--- BEGIN ---

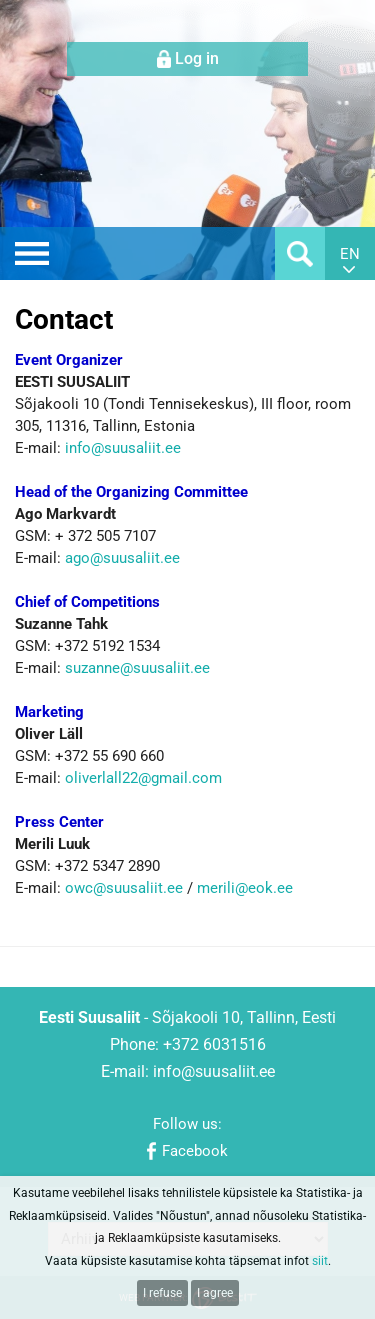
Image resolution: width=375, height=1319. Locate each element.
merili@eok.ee (245, 888)
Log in (197, 58)
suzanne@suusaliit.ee (137, 668)
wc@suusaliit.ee (130, 888)
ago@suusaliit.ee (124, 558)
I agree (215, 1293)
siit (320, 1261)
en (350, 254)
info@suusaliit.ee (123, 448)
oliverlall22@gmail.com (143, 778)
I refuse (162, 1293)
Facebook (195, 1151)
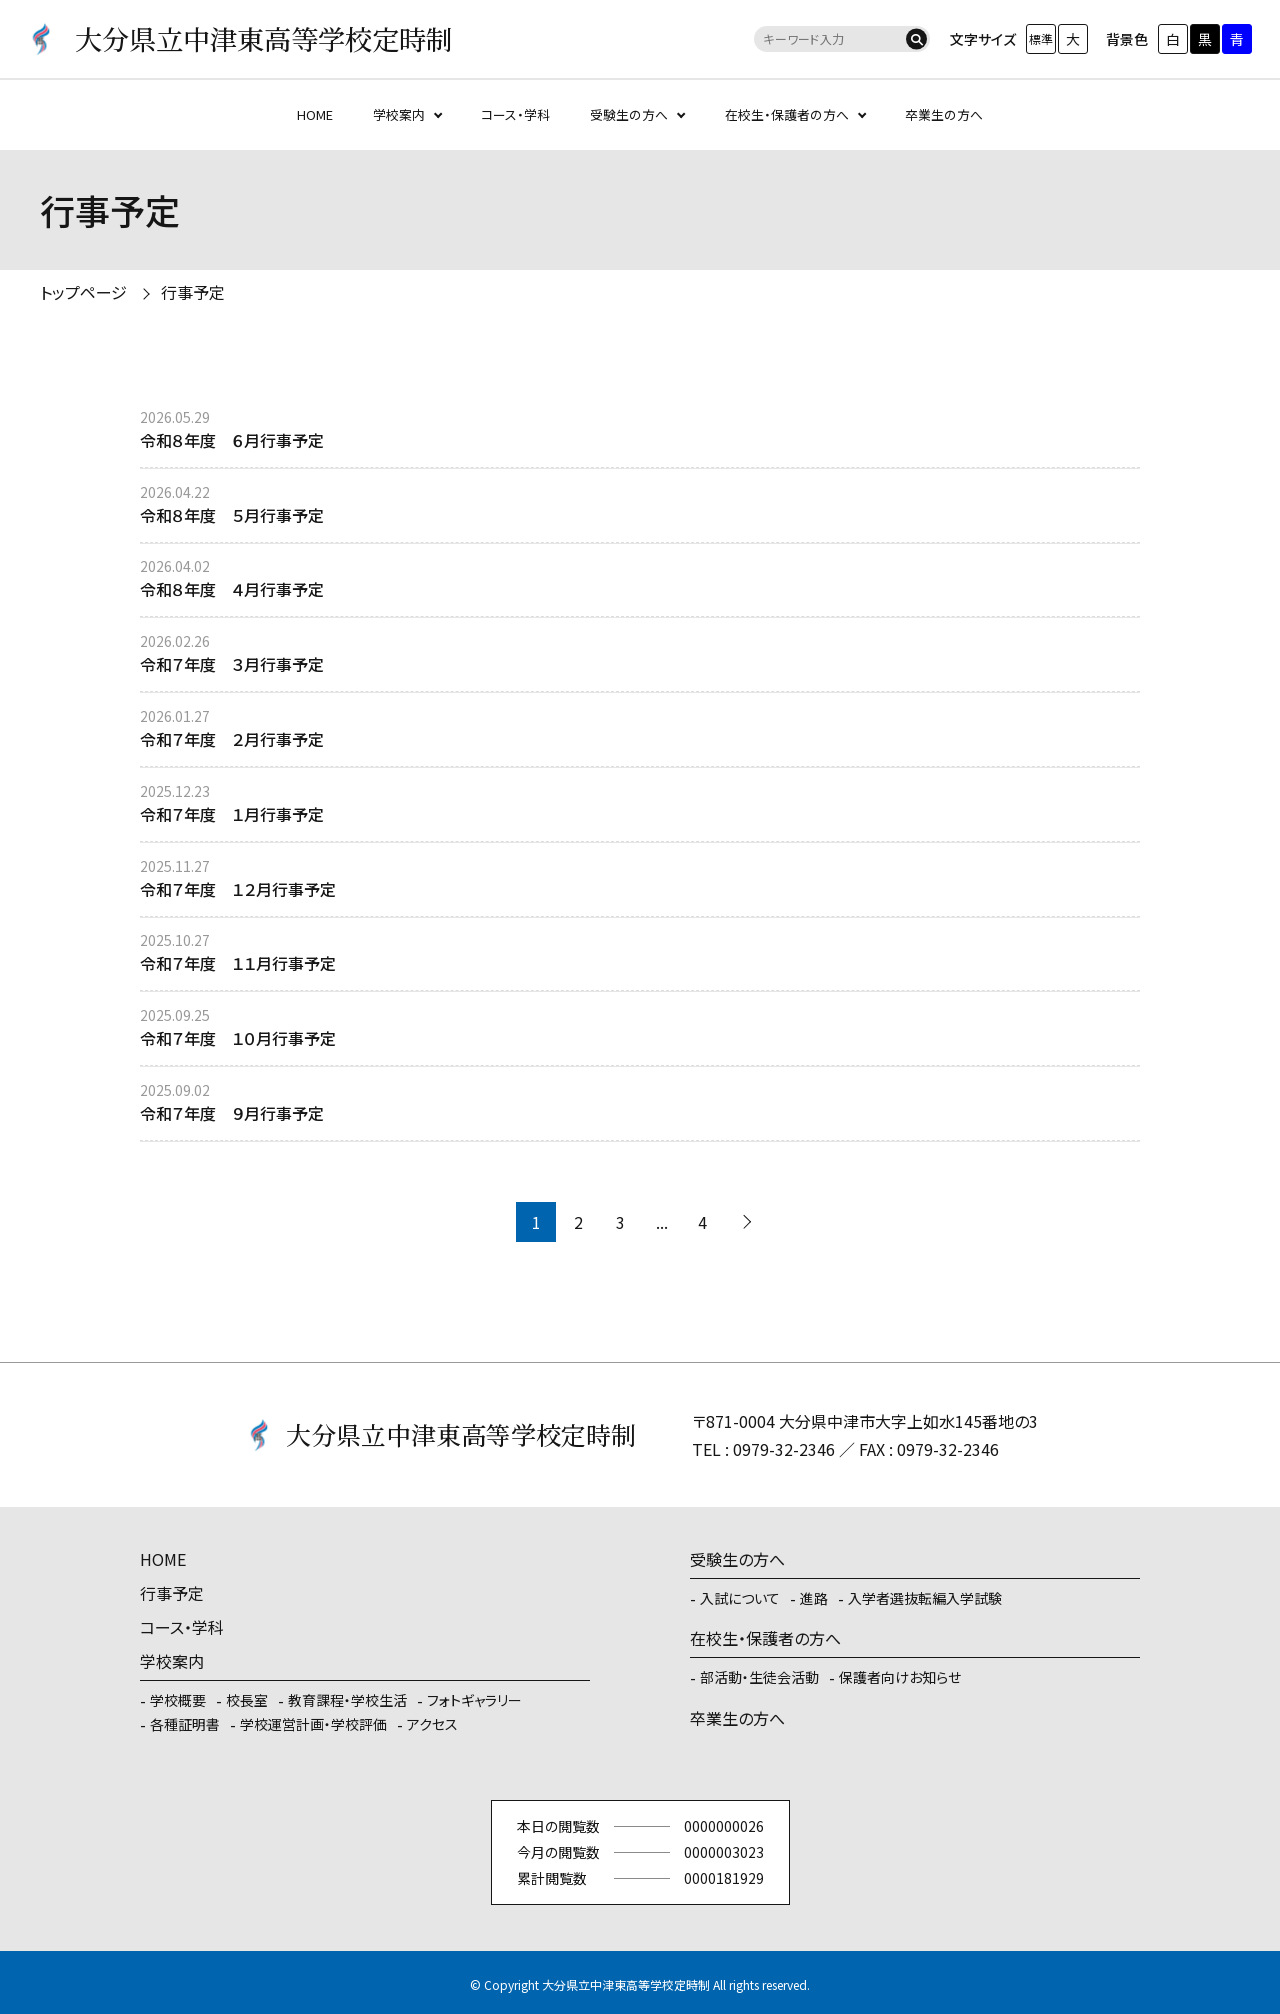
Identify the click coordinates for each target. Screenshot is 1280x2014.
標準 (1041, 38)
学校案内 (399, 114)
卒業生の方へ (944, 114)
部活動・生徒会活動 (759, 1677)
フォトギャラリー (474, 1700)
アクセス (432, 1724)
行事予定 (193, 292)
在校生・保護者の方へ (787, 114)
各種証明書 (185, 1724)
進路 (814, 1598)
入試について (740, 1598)
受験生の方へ (629, 114)
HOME (315, 114)
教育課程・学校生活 (347, 1700)
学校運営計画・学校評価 (313, 1724)
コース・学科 (515, 114)
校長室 (247, 1700)
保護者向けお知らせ (900, 1677)
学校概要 (178, 1700)
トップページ (83, 292)
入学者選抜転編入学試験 (925, 1598)
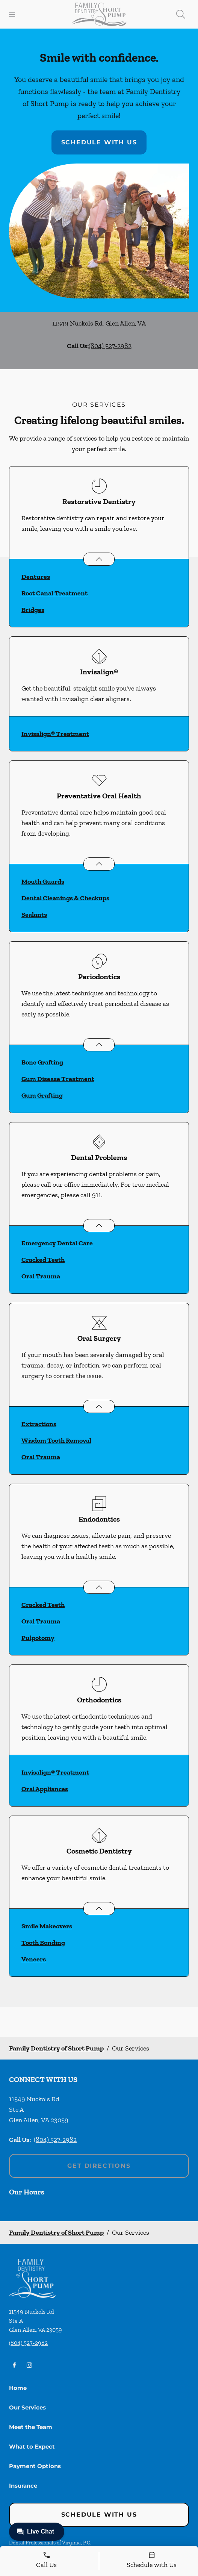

--- END ---

Task statement
Please copy the stretch of the records from the line containing "I refuse (162, 1293)" through the line containing "校長室 (247, 1700)", both ends included, with each line unchanged. Leave the pictures out.

Task response
I refuse (162, 1293)
Facebook (195, 1151)
Identify the click coordinates for each target. Screenshot is 1280x2014.
標準 (1041, 38)
学校案内 (399, 114)
卒業生の方へ (944, 114)
部活動・生徒会活動 (759, 1677)
フォトギャラリー (474, 1700)
アクセス (432, 1724)
行事予定 (193, 292)
在校生・保護者の方へ (787, 114)
各種証明書 (185, 1724)
進路 (814, 1598)
入試について (740, 1598)
受験生の方へ (629, 114)
HOME (315, 114)
教育課程・学校生活 (347, 1700)
学校運営計画・学校評価 (313, 1724)
コース・学科 (515, 114)
校長室 (247, 1700)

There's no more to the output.